For vice repeated is like the wandering wind.
Blows dust in other’s eyes, to spread itself;
And yet the end of all is bought thus dear,
The breath is gone, and the sore eyes see clear:
To stop the air would hurt them. The blind mole casts
Copp’d hills towards heaven, to tell the earth is throng’d
By man’s oppression; and the poor worm doth die for’t.
Kings are earth’s gods; in vice their law’s
their will;
And if Jove stray, who dares say Jove doth ill?
It is enough you know; and it is fit,
What being more known grows worse, to smother it.
All love the womb that their first being bred,
Then give my tongue like leave to love my head.

Antiochus says, in an aside: “Heaven that I had his head!” [I:i].

So: If Pericles correctly explicates the riddle, he will be killed; if he does not correctly explicates the riddle, he will also be killed.

The Father is a mendacious, unfair, unjust, dangerous, “sinful” father, since any man who solves the riddle incorrectly is decapitated AND any man who solves the riddle correctly is decapitated.

> _Dataset extract_:
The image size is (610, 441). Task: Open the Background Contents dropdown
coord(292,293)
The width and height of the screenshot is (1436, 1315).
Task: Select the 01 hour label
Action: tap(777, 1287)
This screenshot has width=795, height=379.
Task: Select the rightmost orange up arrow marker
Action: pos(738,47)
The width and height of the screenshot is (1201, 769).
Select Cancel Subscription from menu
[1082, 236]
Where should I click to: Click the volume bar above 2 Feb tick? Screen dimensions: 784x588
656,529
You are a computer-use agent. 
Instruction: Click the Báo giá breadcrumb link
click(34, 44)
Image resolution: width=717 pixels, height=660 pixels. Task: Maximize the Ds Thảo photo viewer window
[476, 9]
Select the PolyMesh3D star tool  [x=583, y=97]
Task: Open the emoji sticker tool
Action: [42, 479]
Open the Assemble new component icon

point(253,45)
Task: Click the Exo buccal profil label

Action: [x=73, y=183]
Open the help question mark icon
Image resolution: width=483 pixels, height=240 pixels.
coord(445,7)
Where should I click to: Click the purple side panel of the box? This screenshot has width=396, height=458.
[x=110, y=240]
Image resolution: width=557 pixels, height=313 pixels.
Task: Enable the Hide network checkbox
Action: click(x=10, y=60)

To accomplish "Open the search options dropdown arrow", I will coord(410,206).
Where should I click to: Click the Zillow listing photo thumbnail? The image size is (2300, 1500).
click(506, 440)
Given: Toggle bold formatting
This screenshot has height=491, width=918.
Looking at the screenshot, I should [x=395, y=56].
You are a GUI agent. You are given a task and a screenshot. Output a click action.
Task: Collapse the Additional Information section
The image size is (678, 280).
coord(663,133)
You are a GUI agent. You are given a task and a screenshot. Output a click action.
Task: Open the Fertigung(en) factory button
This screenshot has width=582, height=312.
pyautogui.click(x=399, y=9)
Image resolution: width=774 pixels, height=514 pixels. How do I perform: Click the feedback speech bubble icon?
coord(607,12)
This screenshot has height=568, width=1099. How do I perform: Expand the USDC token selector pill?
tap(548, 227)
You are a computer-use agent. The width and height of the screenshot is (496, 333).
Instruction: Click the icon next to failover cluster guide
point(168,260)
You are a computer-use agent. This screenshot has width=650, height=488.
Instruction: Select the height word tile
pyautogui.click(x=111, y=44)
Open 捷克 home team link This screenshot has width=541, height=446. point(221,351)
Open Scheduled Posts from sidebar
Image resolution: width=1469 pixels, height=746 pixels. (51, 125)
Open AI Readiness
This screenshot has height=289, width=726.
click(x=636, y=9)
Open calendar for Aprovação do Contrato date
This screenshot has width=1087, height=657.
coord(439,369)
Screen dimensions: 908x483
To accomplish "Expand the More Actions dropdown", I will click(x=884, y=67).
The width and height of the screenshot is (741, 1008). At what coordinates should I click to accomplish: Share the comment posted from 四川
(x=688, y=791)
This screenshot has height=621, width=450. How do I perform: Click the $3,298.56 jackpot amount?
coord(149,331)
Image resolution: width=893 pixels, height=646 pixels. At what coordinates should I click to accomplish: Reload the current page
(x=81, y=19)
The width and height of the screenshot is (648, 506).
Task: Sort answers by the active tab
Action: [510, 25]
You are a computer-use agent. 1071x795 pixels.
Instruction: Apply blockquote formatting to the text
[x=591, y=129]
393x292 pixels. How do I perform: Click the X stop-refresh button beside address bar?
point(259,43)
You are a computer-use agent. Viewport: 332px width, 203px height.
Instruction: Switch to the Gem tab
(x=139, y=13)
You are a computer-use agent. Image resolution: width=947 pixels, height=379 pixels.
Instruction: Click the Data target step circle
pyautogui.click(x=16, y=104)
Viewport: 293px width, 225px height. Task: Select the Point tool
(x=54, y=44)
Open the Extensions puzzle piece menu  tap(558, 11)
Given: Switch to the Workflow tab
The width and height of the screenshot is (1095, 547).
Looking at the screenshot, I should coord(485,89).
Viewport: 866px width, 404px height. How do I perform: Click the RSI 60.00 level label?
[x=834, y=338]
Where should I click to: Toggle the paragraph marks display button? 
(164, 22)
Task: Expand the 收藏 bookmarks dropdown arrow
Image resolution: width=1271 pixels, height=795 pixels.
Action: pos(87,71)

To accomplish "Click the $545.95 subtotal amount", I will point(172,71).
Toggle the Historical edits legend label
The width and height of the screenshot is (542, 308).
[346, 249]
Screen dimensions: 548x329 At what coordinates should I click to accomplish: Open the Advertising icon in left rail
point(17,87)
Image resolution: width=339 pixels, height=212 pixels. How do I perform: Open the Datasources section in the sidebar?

> _Exercise_:
Copy the stretch of the Pericles excerpt from "Kings are earth’s" through "also be killed.", substituting "Jupiter" for "Jove" everywhere it occurs.

> _Result of the exercise_:
Kings are earth’s gods; in vice their law’s
their will;
And if Jupiter stray, who dares say Jupiter doth ill?
It is enough you know; and it is fit,
What being more known grows worse, to smother it.
All love the womb that their first being bred,
Then give my tongue like leave to love my head.

Antiochus says, in an aside: “Heaven that I had his head!” [I:i].

So: If Pericles correctly explicates the riddle, he will be killed; if he does not correctly explicates the riddle, he will also be killed.